## PROMPT A
List the usernames of everyone who posts in the shared-neutral thread, giving each name once.

----------------

# Is this allowed (or was it ever allowed)?



## brodgers (Aug 5, 2007)

Recently I came across a situation where I found 2 20-amp MWBCs pulled from the panel in a conduit (4-#12 hots) that shared a single #8 neutral. Then in a junction box the 2 MWBCs go in opposite directions and 2-#12 neutrals are spliced with the #8 neutral from the panel.

Is this or was this ever allowed under the NEC? Technically the single #8 neutral can handle the current from the 2 MWBCs. Other than missing handle ties I confirmed that 2 of the hots are on the A phase and 2 of the hots are on the B phase.


----------



## Jack Legg (Mar 12, 2014)

Shockdoc used to do that


----------



## RePhase277 (Feb 5, 2008)

I believe this was compliant at one time. It may have been only for festoon lighting. Not 100% sure though. I'll look into my old code books tomorrow morning. Maybe it will be answered by then.


----------



## telsa (May 22, 2015)

You're a residential electrician.

#8... explain that.

Are you from Chicago ?


----------



## brodgers (Aug 5, 2007)

----------------

## PROMPT B
Rewrite the rows from the first row through the row containing "pyautogui.click(x=395, y=20)", replacing "Where should I click to" with "Where do I click to" and leaving everything else unchanged.

Rows excerpted from a collection
----------------

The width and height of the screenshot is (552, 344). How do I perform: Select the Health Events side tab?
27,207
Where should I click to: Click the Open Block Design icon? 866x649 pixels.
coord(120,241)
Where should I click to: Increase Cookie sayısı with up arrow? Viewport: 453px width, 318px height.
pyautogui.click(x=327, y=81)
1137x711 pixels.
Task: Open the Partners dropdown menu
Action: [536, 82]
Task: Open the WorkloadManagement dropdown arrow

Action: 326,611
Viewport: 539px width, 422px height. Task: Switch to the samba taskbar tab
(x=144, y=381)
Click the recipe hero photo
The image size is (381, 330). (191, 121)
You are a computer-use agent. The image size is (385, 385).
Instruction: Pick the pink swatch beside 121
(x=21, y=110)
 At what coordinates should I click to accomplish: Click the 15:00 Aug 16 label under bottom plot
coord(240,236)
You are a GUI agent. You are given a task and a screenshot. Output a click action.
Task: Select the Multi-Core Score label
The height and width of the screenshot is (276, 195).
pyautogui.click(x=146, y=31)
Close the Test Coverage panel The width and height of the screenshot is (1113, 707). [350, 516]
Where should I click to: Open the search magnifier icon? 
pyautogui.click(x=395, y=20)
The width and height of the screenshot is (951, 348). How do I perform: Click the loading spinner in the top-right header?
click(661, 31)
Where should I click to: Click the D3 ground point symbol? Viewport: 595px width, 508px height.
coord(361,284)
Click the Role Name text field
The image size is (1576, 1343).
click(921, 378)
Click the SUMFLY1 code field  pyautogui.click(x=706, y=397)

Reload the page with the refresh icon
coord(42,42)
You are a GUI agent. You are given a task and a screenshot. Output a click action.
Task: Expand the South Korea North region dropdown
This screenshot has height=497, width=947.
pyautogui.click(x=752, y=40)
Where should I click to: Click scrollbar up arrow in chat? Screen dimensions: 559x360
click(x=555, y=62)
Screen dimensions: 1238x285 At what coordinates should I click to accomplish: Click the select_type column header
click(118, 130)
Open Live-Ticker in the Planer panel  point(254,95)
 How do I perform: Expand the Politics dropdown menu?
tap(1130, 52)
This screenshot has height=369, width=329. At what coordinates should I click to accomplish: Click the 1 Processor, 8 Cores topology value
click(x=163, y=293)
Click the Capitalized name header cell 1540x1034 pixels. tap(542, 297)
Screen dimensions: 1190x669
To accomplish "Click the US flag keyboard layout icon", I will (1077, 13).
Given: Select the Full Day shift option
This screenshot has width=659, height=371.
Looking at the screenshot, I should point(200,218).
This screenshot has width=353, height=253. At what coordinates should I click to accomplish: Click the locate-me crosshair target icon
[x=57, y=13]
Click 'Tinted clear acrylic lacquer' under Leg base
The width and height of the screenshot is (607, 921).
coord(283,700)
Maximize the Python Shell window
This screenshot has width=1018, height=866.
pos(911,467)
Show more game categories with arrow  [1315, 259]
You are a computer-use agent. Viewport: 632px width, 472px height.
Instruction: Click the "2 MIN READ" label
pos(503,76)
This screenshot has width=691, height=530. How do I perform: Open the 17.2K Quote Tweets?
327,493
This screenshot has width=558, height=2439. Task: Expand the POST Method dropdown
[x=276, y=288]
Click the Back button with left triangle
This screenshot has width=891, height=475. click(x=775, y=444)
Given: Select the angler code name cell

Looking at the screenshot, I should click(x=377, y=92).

----------------

## CORRECT RESULT A
brodgers
Jack Legg
RePhase277
telsa

## CORRECT RESULT B
The width and height of the screenshot is (552, 344). How do I perform: Select the Health Events side tab?
27,207
Where do I click to: Click the Open Block Design icon? 866x649 pixels.
coord(120,241)
Where do I click to: Increase Cookie sayısı with up arrow? Viewport: 453px width, 318px height.
pyautogui.click(x=327, y=81)
1137x711 pixels.
Task: Open the Partners dropdown menu
Action: [536, 82]
Task: Open the WorkloadManagement dropdown arrow

Action: 326,611
Viewport: 539px width, 422px height. Task: Switch to the samba taskbar tab
(x=144, y=381)
Click the recipe hero photo
The image size is (381, 330). (191, 121)
You are a computer-use agent. The image size is (385, 385).
Instruction: Pick the pink swatch beside 121
(x=21, y=110)
 At what coordinates should I click to accomplish: Click the 15:00 Aug 16 label under bottom plot
coord(240,236)
You are a GUI agent. You are given a task and a screenshot. Output a click action.
Task: Select the Multi-Core Score label
The height and width of the screenshot is (276, 195).
pyautogui.click(x=146, y=31)
Close the Test Coverage panel The width and height of the screenshot is (1113, 707). [350, 516]
Where do I click to: Open the search magnifier icon? 
pyautogui.click(x=395, y=20)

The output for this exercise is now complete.